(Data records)
┌──

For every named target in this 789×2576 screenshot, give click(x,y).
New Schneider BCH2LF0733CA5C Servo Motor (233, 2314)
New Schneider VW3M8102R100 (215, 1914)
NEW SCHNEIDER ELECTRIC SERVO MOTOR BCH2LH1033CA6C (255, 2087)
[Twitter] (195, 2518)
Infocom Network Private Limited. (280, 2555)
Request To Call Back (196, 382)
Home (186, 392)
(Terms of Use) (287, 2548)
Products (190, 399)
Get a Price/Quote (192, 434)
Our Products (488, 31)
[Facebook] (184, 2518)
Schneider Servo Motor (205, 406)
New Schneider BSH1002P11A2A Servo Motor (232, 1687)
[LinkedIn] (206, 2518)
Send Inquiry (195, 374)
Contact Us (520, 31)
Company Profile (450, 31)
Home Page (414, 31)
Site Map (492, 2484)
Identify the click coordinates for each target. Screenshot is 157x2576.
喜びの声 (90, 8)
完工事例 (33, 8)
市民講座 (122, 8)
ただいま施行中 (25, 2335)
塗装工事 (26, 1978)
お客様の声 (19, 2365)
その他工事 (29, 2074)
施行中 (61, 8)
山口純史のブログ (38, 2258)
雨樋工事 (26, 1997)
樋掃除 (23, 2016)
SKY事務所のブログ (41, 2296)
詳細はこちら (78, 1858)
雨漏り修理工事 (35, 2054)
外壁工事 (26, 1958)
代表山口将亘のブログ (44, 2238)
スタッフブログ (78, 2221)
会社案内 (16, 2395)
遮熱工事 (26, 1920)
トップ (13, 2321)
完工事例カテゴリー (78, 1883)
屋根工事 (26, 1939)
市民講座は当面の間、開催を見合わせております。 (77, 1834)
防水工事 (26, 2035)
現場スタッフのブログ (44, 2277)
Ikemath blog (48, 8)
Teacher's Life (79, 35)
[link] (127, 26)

└──

### Task statement
Print each entry above word for word, leaving none out.

### Exercise answer
For every named target in this 789×2576 screenshot, give click(x,y).
New Schneider BCH2LF0733CA5C Servo Motor (233, 2314)
New Schneider VW3M8102R100 (215, 1914)
NEW SCHNEIDER ELECTRIC SERVO MOTOR BCH2LH1033CA6C (255, 2087)
[Twitter] (195, 2518)
Infocom Network Private Limited. (280, 2555)
Request To Call Back (196, 382)
Home (186, 392)
(Terms of Use) (287, 2548)
Products (190, 399)
Get a Price/Quote (192, 434)
Our Products (488, 31)
[Facebook] (184, 2518)
Schneider Servo Motor (205, 406)
New Schneider BSH1002P11A2A Servo Motor (232, 1687)
[LinkedIn] (206, 2518)
Send Inquiry (195, 374)
Contact Us (520, 31)
Company Profile (450, 31)
Home Page (414, 31)
Site Map (492, 2484)
Identify the click coordinates for each target. Screenshot is 157x2576.
喜びの声 (90, 8)
完工事例 (33, 8)
市民講座 (122, 8)
ただいま施行中 (25, 2335)
塗装工事 (26, 1978)
お客様の声 (19, 2365)
その他工事 (29, 2074)
施行中 (61, 8)
山口純史のブログ (38, 2258)
雨樋工事 (26, 1997)
樋掃除 (23, 2016)
SKY事務所のブログ (41, 2296)
詳細はこちら (78, 1858)
雨漏り修理工事 (35, 2054)
外壁工事 (26, 1958)
代表山口将亘のブログ (44, 2238)
スタッフブログ (78, 2221)
会社案内 (16, 2395)
遮熱工事 (26, 1920)
トップ (13, 2321)
完工事例カテゴリー (78, 1883)
屋根工事 (26, 1939)
市民講座は当面の間、開催を見合わせております。 (77, 1834)
防水工事 (26, 2035)
現場スタッフのブログ (44, 2277)
Ikemath blog (48, 8)
Teacher's Life (79, 35)
[link] (127, 26)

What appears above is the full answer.